Görev Koşulları
A - Seçilen alıntıya göre Demokritus, bölünmesi olanaksız parçaya hangi adı vermiş?
B - Seçilen alıntıya göre dönemin diğer bilim adamları Demokritus'un atom kavramına neden inanmamış? Bir ila üç cümleyle açıklayın.
C - Atomun tarihini anlatan seçilen alıntıyı kaldığı yerden sürdürün.

Seçilen Alıntı
————————

Aslına bakarsanız, bu sorular yüzyıllar öncesinden de sorulmuş. Hatta "atom" sözcüğünün ilk ortaya çıkışı İ.Ö. 460 yılına kadar uzanıyor. O dönemde yaşamış Demokritus adlı bir filozof, bir elmayı örnek vererek atomu ve anlamını açıklamış: Bir elma alın ve onu ikiye bölün. Sonra bu yarım elmalardan birini tekrar ikiye bölün ve böylece sürdürün... Demokritus'a göre, bu şekilde yarım parçaları bölmeye devam ederseniz, sonunda öyle bir an gelecek ki, artık bölemeyeceğiniz kadar küçük bir parça elde edeceksiniz (ama bıçağınız kesemediği için değil, bölmek mümkün olmadığı için!). İşte, bölünmesi olanaksız bu parçaya Demokritus Yunanca'da 'bölünemez" anlamına gelen "atomos" adını vermiş.

Demokritus, bu kavramı ortaya atmış atmasına ama bunu o dönemin diğer bilim adamlarına inandıramamış. Özellikle de dönemin en büyük filozofu Aristo'ya. Zaten Aristo reddedince, bir bildiği vardır diye diğerleri de inanmamış. Hatta Demokritus öldükten yüzyıllar sonra bile kimse atomdan bahsetmemiş.

Ta ki, 2000 yıl kadar sonraya, yani 1800'li yılların başına kadar. Bilim adamları maddenin doğasını anlamaya yönelik çalışmaları sırasında ister istemez bu minik parçacıklarla karşılaşmışlar. İngiliz bilim adamı Dalton, deneyleri sırasında, maddeyi oluşturan ama yapısını tanımlayamadığı bu temel ögelere ilişkin ilk kanıtları elde etmiş. Ondan sonra da keşifler ardı sıra devam etmiş.

————————

Verilen Öğeler
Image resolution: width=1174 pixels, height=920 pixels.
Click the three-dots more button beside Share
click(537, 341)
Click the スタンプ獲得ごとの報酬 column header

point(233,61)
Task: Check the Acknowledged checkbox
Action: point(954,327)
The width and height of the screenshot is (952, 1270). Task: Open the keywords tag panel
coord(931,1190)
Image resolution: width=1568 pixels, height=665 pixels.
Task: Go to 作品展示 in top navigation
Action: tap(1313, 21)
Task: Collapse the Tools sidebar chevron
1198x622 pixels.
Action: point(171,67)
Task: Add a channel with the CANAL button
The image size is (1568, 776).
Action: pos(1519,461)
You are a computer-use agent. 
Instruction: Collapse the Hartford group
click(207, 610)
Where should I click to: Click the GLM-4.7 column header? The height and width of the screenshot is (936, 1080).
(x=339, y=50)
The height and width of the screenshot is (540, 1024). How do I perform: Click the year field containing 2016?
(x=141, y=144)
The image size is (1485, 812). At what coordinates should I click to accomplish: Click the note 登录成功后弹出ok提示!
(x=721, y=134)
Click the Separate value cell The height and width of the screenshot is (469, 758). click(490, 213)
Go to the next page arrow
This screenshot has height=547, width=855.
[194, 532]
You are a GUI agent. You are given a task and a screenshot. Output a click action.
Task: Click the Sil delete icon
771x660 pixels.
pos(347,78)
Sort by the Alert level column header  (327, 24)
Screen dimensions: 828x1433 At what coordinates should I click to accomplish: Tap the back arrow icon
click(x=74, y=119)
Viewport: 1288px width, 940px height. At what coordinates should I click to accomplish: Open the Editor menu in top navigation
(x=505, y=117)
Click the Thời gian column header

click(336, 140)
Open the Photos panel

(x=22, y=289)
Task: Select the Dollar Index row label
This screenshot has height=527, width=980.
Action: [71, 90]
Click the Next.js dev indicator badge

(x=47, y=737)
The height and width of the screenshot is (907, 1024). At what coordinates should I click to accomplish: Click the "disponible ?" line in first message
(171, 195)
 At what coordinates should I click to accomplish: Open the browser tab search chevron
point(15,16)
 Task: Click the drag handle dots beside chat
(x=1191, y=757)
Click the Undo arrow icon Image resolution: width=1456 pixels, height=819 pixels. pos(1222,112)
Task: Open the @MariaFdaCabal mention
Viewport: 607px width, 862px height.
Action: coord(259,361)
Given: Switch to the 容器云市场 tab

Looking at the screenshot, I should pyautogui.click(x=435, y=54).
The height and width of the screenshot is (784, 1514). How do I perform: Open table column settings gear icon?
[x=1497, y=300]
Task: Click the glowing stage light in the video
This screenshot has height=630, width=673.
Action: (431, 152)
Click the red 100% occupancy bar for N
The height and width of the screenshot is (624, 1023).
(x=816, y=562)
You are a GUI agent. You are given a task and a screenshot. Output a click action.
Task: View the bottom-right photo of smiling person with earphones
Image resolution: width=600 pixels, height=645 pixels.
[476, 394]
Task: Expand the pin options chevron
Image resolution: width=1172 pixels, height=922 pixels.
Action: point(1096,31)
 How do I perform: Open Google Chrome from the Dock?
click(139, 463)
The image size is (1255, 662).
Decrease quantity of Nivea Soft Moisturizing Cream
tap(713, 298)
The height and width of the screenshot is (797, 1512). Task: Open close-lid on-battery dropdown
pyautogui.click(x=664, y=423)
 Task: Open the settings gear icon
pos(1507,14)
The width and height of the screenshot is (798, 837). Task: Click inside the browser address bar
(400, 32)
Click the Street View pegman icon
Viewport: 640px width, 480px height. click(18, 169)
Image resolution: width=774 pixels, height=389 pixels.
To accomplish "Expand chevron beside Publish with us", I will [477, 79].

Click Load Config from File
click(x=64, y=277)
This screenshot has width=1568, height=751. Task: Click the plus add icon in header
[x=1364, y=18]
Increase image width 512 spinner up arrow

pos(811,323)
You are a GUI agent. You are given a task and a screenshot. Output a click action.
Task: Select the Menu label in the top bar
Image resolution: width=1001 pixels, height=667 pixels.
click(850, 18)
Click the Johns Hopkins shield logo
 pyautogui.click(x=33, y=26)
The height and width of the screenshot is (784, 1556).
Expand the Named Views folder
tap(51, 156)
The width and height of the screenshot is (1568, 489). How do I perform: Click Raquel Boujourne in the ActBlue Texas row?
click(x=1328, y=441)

————————

Görev Çıktıları
A - Yunanca'da "bölünemez" anlamına gelen "atomos" adını vermiş.

B - Dönemin en büyük filozofu Aristo bu kavramı reddetmiş. Diğerleri de Aristo'nun bir bildiği olduğunu düşünüp inanmamış.

C -
atom21
Atomun varlığı kanıtlandıktan sonra da, yapısını anlamaya yönelik bir çok kuram ortaya atılmış.
Bunlardan ilki J. J. Thomson adlı bir İngiliz fizikçi'den geliyor.
.atom31
Thomson, 1897 yılında atomun bir parçası olan eksi yüklü elektronları keşfetmiş. Thomson'a göre atomun içinde eksi yüklü elektronları dengeleyecek artı yüklü parçacıklar olması gerekiyordu. Thomson, atomu bir "üzümlü kek"e benzetmişti: Üzümler eksi yüklü elektronlar, kekin diğer kısımları ise artı yüklü madde.
atom41

Bundan daha doğru bir modeli, 1911 yılında atomun içinde artı yüklü bir çekirdeğin olması gerektiğini keşfeden Ernest Rutherford geliştirmiş. Rutherford'un atom modeli, Güneş Sistemi'mizin yapısına benziyor. Ortada Güneş, yani artı yüklü çekirdek ve çevresinde dolanan gezegenler, yani eksi yüklü elektronlar. Rutherford'un bu modeline göre çekirdek atomun çok küçük bir parçası: Örneğin atomun boyutunu Dünya kadar büyütsek bile içindeki çekirdek en fazla bir futbol stadyumu kadar kalıyordu. Rutherford daha da önemli bir adım atarak, çekirdek içinde artı yüklü parçacıkları yani protonları keşfetmiş ve protonların elektronlardan 1836 kez daha ağır olduğunu bulmuş.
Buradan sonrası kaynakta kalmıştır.